[ACTION ITEM]
Go through the lines below and transcribe each one exactly.

(Stored items from a collection)
§ §

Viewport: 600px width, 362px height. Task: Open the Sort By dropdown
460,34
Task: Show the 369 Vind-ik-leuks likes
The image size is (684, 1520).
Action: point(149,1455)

§ §

[ANSWER BOX]
Viewport: 600px width, 362px height. Task: Open the Sort By dropdown
460,34
Task: Show the 369 Vind-ik-leuks likes
The image size is (684, 1520).
Action: point(149,1455)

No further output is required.